On a machete-in-the-thornforest day when the above thoughts were formulating it happend that my friend Jarvis in North Carolina sent the following lines, which seem to extend the above train of thought:

"Carl Jung wrote about a conversation he had with a Native American chief who told him that his impression of most white people was that they have tense faces, staring eyes, and a cruel demeanor. The chief said, 'They are always seeking something. What are they seeking? The whites always want something. They are always uneasy and restless. We don't know what they want. We think they are mad.'"

Jarvis continues:

"Commenting on this, Eckhart Tolle writes, 'The undercurrent of constant unease started long before the rise of Western industrial civilization, of course, but in Western civilization, which now covers almost the entire globe, including most of the East, it manifests in an unprecedentedly acute form. . . This collective dysfunction has created a very unhappy and extraordinarily violent civilization that has become a threat not only to itself but also to all life on the planet.'"

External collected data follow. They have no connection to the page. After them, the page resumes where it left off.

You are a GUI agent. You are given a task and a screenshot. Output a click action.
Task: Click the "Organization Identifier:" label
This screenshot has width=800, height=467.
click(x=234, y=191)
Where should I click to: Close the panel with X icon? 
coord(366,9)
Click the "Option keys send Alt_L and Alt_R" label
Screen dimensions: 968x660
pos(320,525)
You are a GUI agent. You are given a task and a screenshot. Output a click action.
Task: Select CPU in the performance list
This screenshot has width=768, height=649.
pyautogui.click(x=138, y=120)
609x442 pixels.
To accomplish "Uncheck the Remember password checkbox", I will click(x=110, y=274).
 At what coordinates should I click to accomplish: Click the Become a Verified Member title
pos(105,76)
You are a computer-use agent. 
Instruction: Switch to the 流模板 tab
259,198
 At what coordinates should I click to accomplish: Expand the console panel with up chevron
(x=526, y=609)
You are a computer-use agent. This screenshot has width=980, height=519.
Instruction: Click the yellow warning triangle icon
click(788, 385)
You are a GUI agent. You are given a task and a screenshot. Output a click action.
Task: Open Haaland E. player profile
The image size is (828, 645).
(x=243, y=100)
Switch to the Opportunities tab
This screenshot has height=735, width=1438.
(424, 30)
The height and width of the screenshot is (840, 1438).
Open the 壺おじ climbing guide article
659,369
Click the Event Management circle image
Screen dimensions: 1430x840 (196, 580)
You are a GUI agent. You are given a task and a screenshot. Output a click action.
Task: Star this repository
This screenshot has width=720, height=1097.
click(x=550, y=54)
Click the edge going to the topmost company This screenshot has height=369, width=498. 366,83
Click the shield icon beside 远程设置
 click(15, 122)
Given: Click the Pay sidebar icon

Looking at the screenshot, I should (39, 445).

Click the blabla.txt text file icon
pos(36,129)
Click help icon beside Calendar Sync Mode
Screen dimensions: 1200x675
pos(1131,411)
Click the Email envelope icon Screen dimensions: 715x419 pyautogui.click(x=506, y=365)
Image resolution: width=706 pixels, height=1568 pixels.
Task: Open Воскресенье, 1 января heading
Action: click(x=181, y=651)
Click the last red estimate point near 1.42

I can understand how the uneasy and restless manners of our Northern European ancestors evolved, as can anyone who has endured northern or central Europe's spirit- crushingly cold, sunless, wet or snowy falls, winters and springs. Imagine what it must have been like for ancient Europeans living in caves and primitive huts. During Paleolithic times, anyone who wasn't uneasy and restless with regard to getting in plenty of firewood, of properly curing furs and storing nuts, roots and the like -- didn't survive long enough to produce us as their descendents.

A good guess is that our uneasy and restless manners are genetically fixed traits. Moreover, I suspect that these predispositions lie at the root of our obsessive consummerism, and our tendencies to want more and more, even when we have enough.

It's important to understand the roots of our impulses for ever greater consumption because our out-of-control consumption is destroying life on Earth. Why is it appropriate to destroy vast forests to provide cheap lumber for buildings that are mostly unnecesary? Why do we keep filling in wetlands for more parking lots and subdivisions, while our urban zones decay? Why eat so much when we are already fat?

But, it's not enough just to say that we must end our unthinking, destructive manners. Remembering the insight about scratches instead of neuroses, it's clear that our present self-indulguences must be replaced by other behaviors -- behaviors that on the one hand satisfy the needs of our genetically programmed "uneasy and restless" predispositions, but, on the other, are useful and soul-pleasing behaviors, not destructive ones.

Such ecosystem-saving and sanity-saving activities range from planting trees and gardening, to developing one's artistic talents, to producing well-adjusted, life-loving children and socieites in which everyone can live in dignity and feel needed.